Scolarisée à la madrasa Islamia Anjuman Mufidul Islam, Zohra fait partie des 250 000 élèves ayant participé aux cours de compétences de la vie courante, dispensés dans le cadre du programme Taalim-i-Naubalighan. L’initiative vise à encourager et à préserver les aspirations des adolescentes, qui constituent la majeure partie du corps étudiant.
« Depuis que je viens régulièrement à la madrasa, je prends conscience que mes rêves sont tout aussi importants, et que j’ai la possibilité de les poursuivre », déclare Zohra.
Transformer les normes
« Les adolescentes ont un potentiel de transformation – pour elles-mêmes, pour leurs communautés et pour l’humanité dans son ensemble », a affirmé la Directrice exécutive de l’UNFPA, Dr Natalia Kanem, à l’occasion de la Journée internationale de la fille 2024.
À travers le monde, l’adolescence est une étape pourtant risquée pour les filles : une période charnière au cours de laquelle les menaces de grossesses non intentionnelles, de violence conjugale et de pratiques néfastes telles que le mariage d’enfants planent dangereusement sur elles.
Dans l’État de Bihar, deux filles sur cinq se marient avant l’âge de 18 ans, la majorité civile, et plus d’une adolescente sur dix âgée de 15 à 19 ans a entamé une grossesse, d’après les données nationales.
Ces difficultés sont engendrées par des normes et des pratiques alimentées par les inégalités de genre, auxquelles le programme Taalim-i-Naubalighan entend remédier en brisant les mythes et en gérant la médiation des discussions et des cours portant sur des sujets tels que le genre, la puberté et la masculinité positive.
« On nous apprend à gérer nos émotions », explique Altamash, un jeune élève. « C’est grâce à ça que j’ai pu aider ma sœur, [qui voulait] continuer ses études.

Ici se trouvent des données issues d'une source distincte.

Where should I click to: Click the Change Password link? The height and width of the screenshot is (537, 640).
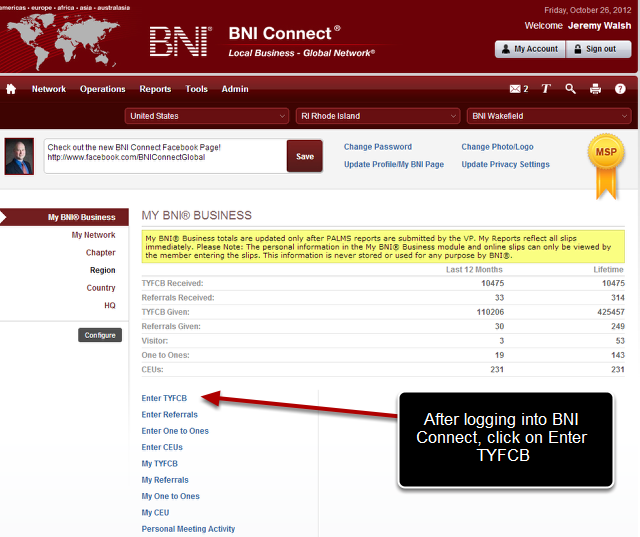point(378,147)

Lorsque j’ai compris son désir et la façon dont cela allait l’aider, j’ai plaidé sa cause auprès de mon père. »
« Elle va maintenant terminer ses études, et je suis très fier d’elle. »
Le changement est bon
Depuis le lancement du programme Taalim-i-Naubalighan avec le soutien de l’UNFPA en 2020, plus de 250 000 élèves ont participé à des cours de compétences de la vie courante dans 1 921 madrasas à travers l’État de Bihar.
L’impact du programme sur ses participant·e·s se fait sentir jusque dans leur communauté : Zohra, par exemple, est parvenue à convaincre sa sœur d’envoyer ses enfants à la madrasa pour y prendre des cours.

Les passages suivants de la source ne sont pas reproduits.